→ **TASK ITEM**
Go to the line containing "You are a GUI" in the records below and print it and every following line exactly, on through the line containing "English (160, 2028)", then stop.

→ **STUDY MATERIAL**
* * * *

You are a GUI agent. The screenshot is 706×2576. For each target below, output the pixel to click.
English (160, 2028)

* * * *

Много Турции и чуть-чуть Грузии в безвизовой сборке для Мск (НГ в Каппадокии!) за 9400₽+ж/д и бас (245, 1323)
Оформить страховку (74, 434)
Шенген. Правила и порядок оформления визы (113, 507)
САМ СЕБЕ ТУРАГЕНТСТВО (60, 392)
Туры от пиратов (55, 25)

* * * *

→ **TASK RESULT**
You are a GUI agent. The screenshot is 706×2576. For each target below, output the pixel to click.
English (160, 2028)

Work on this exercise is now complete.